Dataset entries>
******

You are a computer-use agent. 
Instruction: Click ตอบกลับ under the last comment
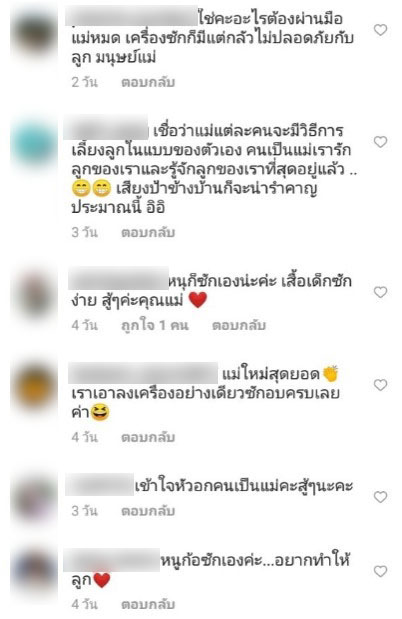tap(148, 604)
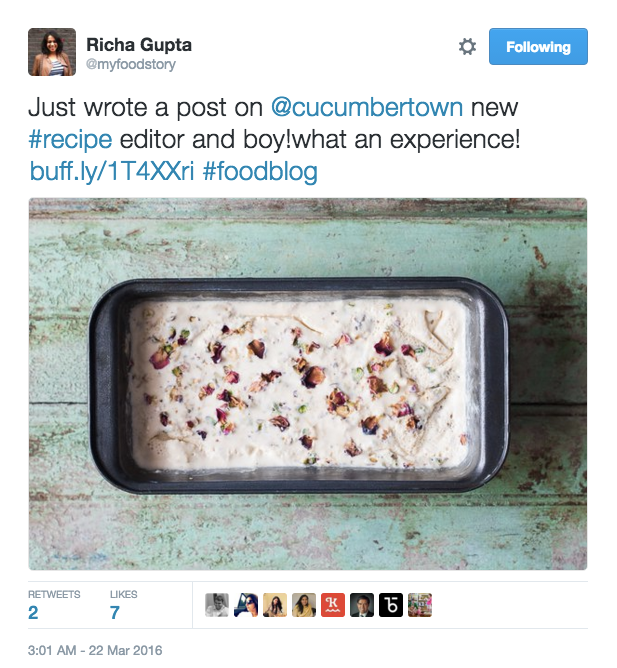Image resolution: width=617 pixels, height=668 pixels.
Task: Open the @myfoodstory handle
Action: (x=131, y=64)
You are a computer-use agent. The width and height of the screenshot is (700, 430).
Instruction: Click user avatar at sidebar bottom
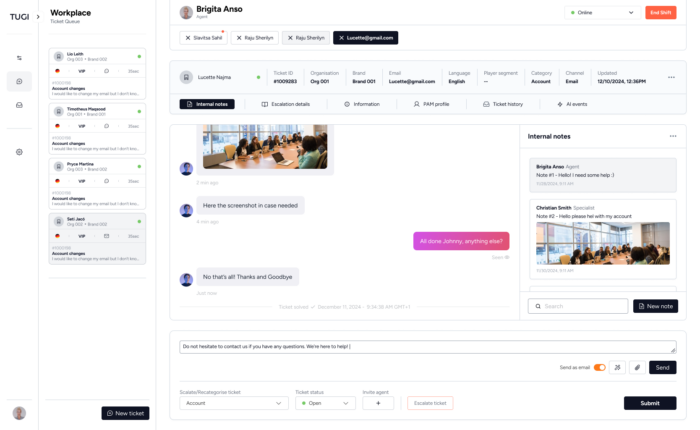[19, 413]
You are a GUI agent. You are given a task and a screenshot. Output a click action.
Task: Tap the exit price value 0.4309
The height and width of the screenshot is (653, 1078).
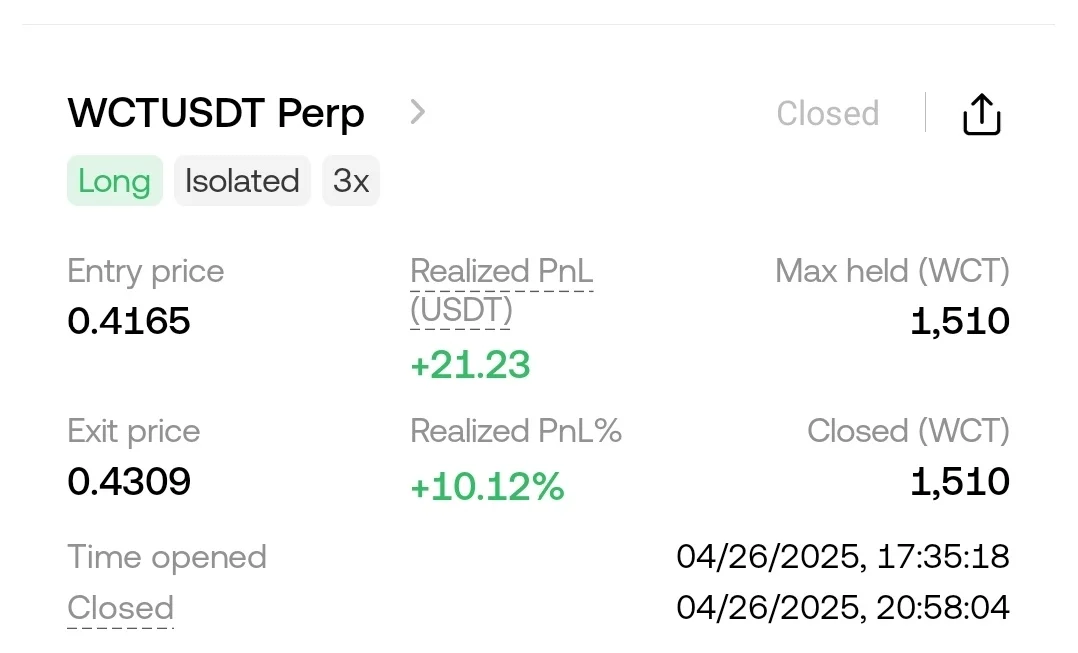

******

EXERCISE GOAL> Your copy should hold exactly the lines from the one with "Task: Tap the exit price value 0.4309" through the final line of the records, both ends included, and no pictures.

YOUR RESPONSE>
Task: Tap the exit price value 0.4309
The height and width of the screenshot is (653, 1078).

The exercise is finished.